Smartphone manufactured by Acer Inc.

The Acer beTouch E130 is a smartphone manufactured by Acer Inc. using the Android 1.6 (Donut) operating system at launch and Android 2.1 in later releases and is designed for a professional use. It has a QWERTY keyboard. It was unveiled in June 2010 and available for sale from August 2010.

==Software==
The beTouch E130 runs the Android operating system 1.6 (Donut).
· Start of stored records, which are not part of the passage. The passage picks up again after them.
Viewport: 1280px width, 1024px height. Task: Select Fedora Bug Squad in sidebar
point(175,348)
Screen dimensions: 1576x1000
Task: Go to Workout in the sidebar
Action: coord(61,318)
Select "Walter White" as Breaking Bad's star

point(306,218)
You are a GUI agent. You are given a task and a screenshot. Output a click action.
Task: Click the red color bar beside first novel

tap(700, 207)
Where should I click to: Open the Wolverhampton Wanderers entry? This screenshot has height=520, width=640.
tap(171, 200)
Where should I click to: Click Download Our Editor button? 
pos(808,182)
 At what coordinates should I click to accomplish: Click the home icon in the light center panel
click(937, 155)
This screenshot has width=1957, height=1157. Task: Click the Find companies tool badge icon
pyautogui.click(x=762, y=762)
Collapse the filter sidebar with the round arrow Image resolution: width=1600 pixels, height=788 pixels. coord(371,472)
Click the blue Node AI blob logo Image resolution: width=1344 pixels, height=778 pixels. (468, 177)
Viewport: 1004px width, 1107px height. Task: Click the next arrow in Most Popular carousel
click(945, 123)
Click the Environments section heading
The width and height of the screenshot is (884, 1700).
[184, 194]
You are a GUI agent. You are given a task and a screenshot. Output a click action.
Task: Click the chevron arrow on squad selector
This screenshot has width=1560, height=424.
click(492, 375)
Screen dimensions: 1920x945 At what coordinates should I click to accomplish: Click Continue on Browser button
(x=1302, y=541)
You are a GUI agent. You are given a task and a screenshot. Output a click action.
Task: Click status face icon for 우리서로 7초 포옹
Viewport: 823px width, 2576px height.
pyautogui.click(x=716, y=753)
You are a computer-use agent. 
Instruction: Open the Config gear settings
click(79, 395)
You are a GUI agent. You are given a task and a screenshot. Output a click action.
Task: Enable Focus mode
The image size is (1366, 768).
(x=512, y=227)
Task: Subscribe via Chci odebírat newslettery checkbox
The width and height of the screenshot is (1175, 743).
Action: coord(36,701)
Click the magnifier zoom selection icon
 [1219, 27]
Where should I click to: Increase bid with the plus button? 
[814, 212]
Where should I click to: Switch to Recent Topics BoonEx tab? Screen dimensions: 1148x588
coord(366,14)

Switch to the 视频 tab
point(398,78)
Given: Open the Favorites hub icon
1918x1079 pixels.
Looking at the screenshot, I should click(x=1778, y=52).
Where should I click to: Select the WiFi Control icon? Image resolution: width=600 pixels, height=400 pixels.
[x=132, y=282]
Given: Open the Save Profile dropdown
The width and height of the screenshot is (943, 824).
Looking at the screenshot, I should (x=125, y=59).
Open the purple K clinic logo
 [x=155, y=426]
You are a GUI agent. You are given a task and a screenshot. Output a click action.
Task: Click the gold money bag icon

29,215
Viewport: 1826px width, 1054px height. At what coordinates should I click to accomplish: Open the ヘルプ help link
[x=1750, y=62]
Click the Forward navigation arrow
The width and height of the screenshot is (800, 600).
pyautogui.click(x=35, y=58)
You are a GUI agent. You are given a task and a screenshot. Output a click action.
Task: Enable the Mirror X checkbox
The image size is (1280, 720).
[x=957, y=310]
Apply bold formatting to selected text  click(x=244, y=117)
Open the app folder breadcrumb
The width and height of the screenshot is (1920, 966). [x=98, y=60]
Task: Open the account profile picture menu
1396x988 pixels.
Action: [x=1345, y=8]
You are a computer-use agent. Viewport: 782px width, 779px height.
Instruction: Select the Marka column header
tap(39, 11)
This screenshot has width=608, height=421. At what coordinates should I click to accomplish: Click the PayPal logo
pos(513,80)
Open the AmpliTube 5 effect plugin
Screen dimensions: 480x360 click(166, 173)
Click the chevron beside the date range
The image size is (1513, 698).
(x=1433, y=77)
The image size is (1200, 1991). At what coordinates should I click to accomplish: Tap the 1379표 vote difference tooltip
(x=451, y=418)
Several applications that come installed on this device are:
- Gmail
- Google Talk
- Google Maps
- Google Talk
- Google Street View
- YouTube video player
The device comes equipped with Acer Spinlet's application for listening to music in streaming and preinstalled Facebook and Twidroid.

==Hardware==
- Display: LCD 2.6” QVGA touchscreen
- CPU: ST-Ericsson PNX6715, 416 MHz
- Keyboard: QWERTY
- OS: Android 1.6 (Donut) or Android 2.1
- Camera: 3.2 megapixel
- Connectivity: Wi-Fi (802.11b/g), Bluetooth 2.0+EDR, GPS built A-GPS, AGPS support, FM receiver, 3.5mm stereo audio jack
- Colors: black, white, a rare purple version debuted in October 2010
- Dimensions = 115 x 62.5 x 11.5 mm
- Weight = 109 g

==Reception==
Reviews from newspapers and blogs underline its similarity to BlackBerry.